Jaguar Health, Inc. is a natural-products pharmaceuticals company focused on developing and commercializing novel, sustainably derived gastrointestinal products for both human prescription use and animals on a global basis. Our wholly-owned subsidiary, Napo Pharmaceuticals, Inc., focuses on developing and commercializing proprietary human gastrointestinal pharmaceuticals for the global marketplace from plants used traditionally in rainforest areas. Our Mytesi® (crofelemer) product is approved by the U.S. FDA for the symptomatic relief of noninfectious diarrhea in adults with HIV/AIDS on antiretroviral therapy. Mytesi® is in development for multiple possible follow-on indications, including chemotherapy-induced diarrhea; orphan-drug indications for infants and children with congenital diarrheal disorders and short bowel syndrome; supportive care for inflammatory bowel disease (IBD); irritable bowel syndrome (IBS); and as a second-generation anti-secretory agent for use in cholera patients.
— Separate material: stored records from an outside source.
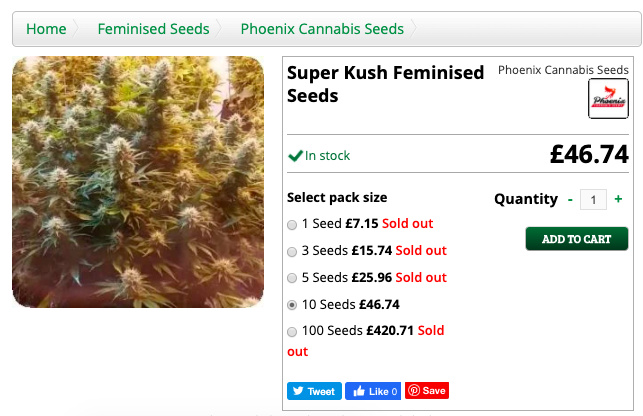Click the quantity input field
Screen dimensions: 643x416
[x=594, y=200]
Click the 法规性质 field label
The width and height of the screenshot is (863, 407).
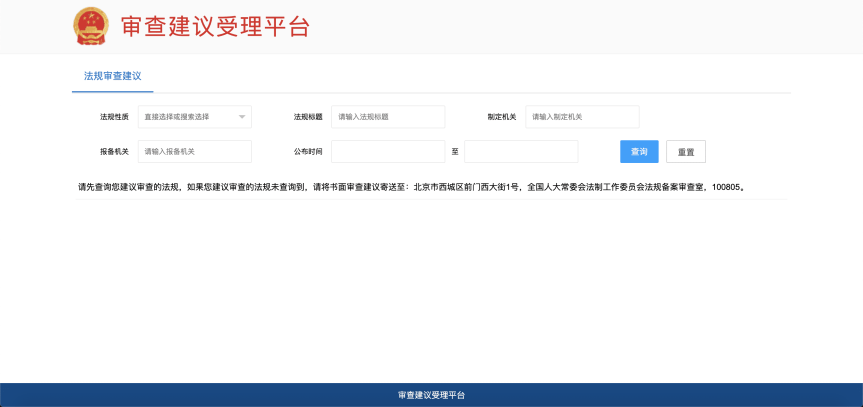pos(114,117)
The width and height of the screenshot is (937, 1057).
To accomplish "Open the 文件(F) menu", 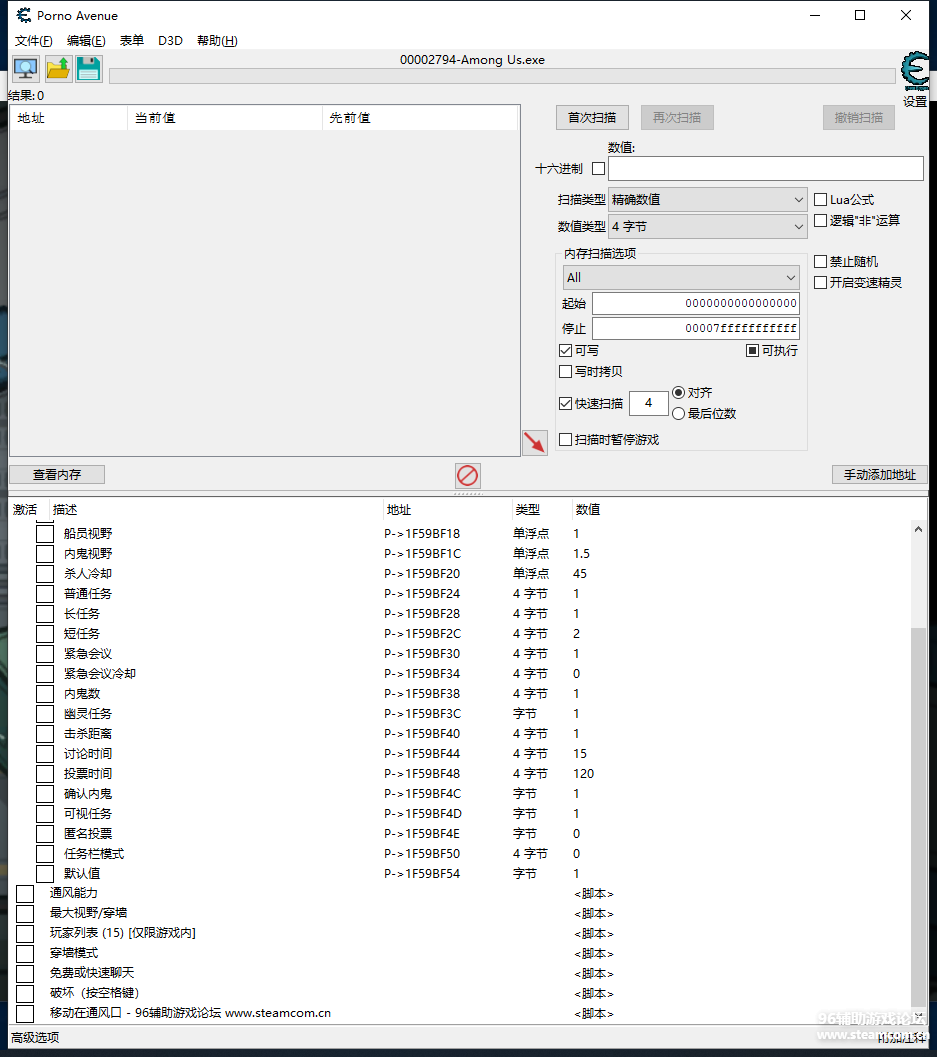I will coord(33,41).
Canalevia™ is our lead animal prescription drug candidate, intended for treatment of various forms of diarrhea in dogs. Equilevia™ is Jaguar’s non-prescription product for total gut health in equine athletes. Canalevia™ and Equilevia™ contain ingredients isolated and purified from the Croton lechleri tree, which is sustainably harvested. Neonorm™ Calf and Neonorm™ Foal are Jaguar’s lead non-prescription animal products. Mytesi®, Canalevia™, Equilevia™ and Neonorm™ are distinct products that act at the same last step in a physiological pathway generally present in mammals.
Certain statements in this press release constitute “forward-looking statements.” These include statements regarding possible follow-on indications for Mytesi®. In some cases, you can identify forward-looking statements by terms such as “may,” “will,” “should,” “expect,” “plan,” “aim,” “anticipate,” “could,” “intend,” “target,” “project,” “contemplate,” “believe,” “estimate,” “predict,” “potential” or “continue” or the negative of these terms or other similar expressions. The forward-looking statements in this release are only predictions. Jaguar has based these forward-looking statements largely on its current expectations and projections about future events. These forward-looking statements speak only as of the date of this release and are subject to a number of risks, uncertainties and assumptions, some of which cannot be predicted or quantified and some of which are beyond Jaguar’s control. Except as required by applicable law, Jaguar does not plan to publicly update or revise any forward-looking statements contained herein, whether as a result of any new information, future events, changed circumstances or otherwise.